Whether you are a developer, site reliability engineer, IT Ops specialist, program manager, or a DevOps practitioner monitoring is something you definitely care about! With modern applications evolving from an on-premises world to becoming more hybrid or microservices based, there is also a need to evolve skill sets and adopt some best practices for a successful monitoring strategy on a hybrid/public cloud.

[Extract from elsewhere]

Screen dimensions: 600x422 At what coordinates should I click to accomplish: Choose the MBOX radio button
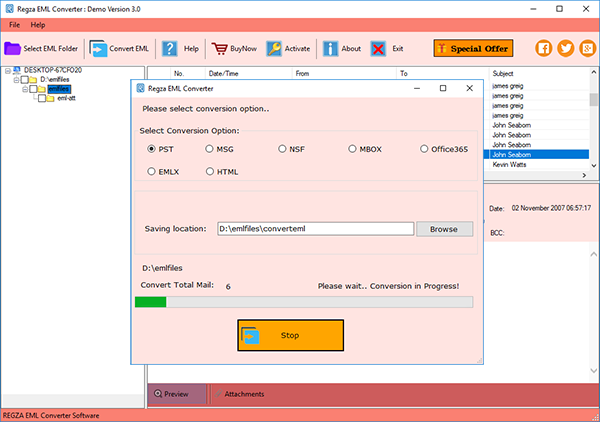[x=352, y=149]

Azure Monitor is Microsoft’s unified monitoring solution that provides full-stack observability across applications and infrastructure. Depending on the hat you are wearing at the moment, you can start with end-to-end visibility across the health of your resources, drill down to the most probable root cause of a problem, even to actual lines of code, fix the issue in your app or infrastructure, and re-deploy in a matter of minutes. If you have a robust monitoring pipeline setup, you should be able to find and fix issues way before it starts impacting your customers.
Continuous Monitoring
Many of you already know how Continuous Integration and Continuous Deployment (CI/CD) as a DevOps concept can help you deliver software faster and more reliably to provide continuous value to your users. Continuous Monitoring (CM) is a new follow-up concept where you can incorporate monitoring across each phase of your DevOps and IT Ops cycles. This ensures the health, performance, and reliability of your apps and infrastructure continuously as it flows through the developer, production, and customers.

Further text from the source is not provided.